Time of flight technology is specifically of our interest because of its popularity and the fact that it is being used by devices like Microsoft Kinect and HoloLense to measure depth. The technology works on the reflective properties of the objects. It uses the known speed of light to calculate the distance by measuring the time taken for a photon to reflect back to the device sensors. The following diagram illustrates the measurement process:
TFF
Experiments state that the time for flight technology works at its best in between the range of approximately 0.5 to 5 metres.  The depth camera in HoloLens works well between 0.85 to 3.01 metres.

Spatial Mapping

Spatial Mapping is a feature shipped with Microsoft HoloLens which provides a representation of real-world surfaces around the device.
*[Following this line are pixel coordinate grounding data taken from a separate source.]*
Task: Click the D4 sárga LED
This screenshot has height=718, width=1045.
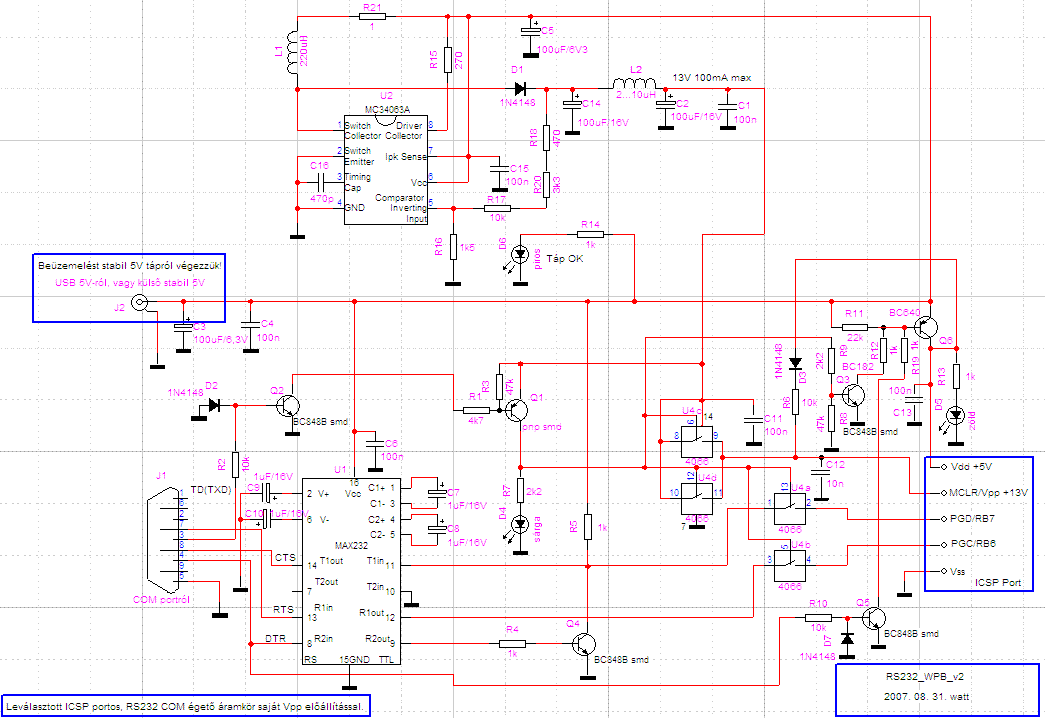Action: [x=521, y=523]
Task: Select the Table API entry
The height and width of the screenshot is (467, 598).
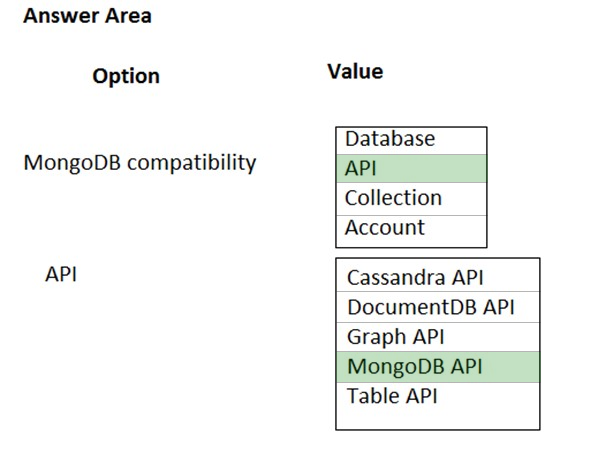Action: tap(438, 396)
This can be used by application developers to make the applications environment aware. The feature abstracts the hardware technology used to measure the depth and exposes easily consumable APIs to integrate with.

Spatial Mapping in HoloLens

The best way to leverage Spatial Mapping capabilities in a HoloLens is to integrate it using Unity. To enable Spatial Mapping, you will first need to enable ‘SpatialPerception’ capability on your project. Unity offers two built-in components to support Spatial Mapping.

  • Spatial Mapping Renderer – This component is responsible for visually presenting the spatial map as a mesh to the application.
  • Spatial Mapping Collider – The collider is responsible for enabling interactions between the holograms and the spatial mesh.

These components can be added to an existing unity project from the ‘Add Component’ menu (Add Component > AR > Spatial Mapping Collider/Spatial Mapping Renderer)
The following link talks about setting up Spatial Mapping capabilities in your Unity project in detail.
https://developer.microsoft.com/en-us/windows/mixed-reality/spatial_mapping_in_unity

Tips and tricks

Following are few tips and tricks to optimize Spatial Mapping in your applications.

  • Updating spatial maps – Running a spatial map starts with the trigger for collecting mapping data. This operation is very CPU intensive thereby costing battery life and starvation to other processes. To optimise update cycles, request collision data only when required. The API’s also let you query collision data for selective surfaces.
  • Configuring refresh intervals – It is important to choose an optimal refresh rate for your spatial maps to go light on CPU. You can do this from the Unity’s inspector window.

TBU

  • The density of spatial data – Spatial Mapping uses triangle meshes to represent the surfaces it maps. For an application which does not require high-resolution mapping, it is advisable to generate maps with lower triangle density to optimise CPU time and turn around time for the mapping process.
  • Understanding the implementation – It is useful to understand the implementation of Spatial Mapping to perform low-level optimizations specific to your applications. Understanding how ‘SurfaceObserver’ and ‘SurfaceData’ is implemented gives a good insight into how things work. You can refer to the Unity documentation to learn more about this.

https://docs.unity3d.com/Manual/windowsholographic-sm-lowlevelapi.html

  • Mixed Reality Toolkit example – A good place to start on Spatial Mapping is the example shared within the Mixed Reality Toolkit accessible through the following link.

https://github.com/Microsoft/MixedRealityToolkit-Unity/tree/master/Assets/HoloToolkit-Examples/SpatialMapping

To conclude, in this blog, we briefly discussed the depth mapping problem, solutions to this problem and the technology behind it. We also dived deeper into Spatial Mapping feature of HoloLens and how it can be used with a Unity project.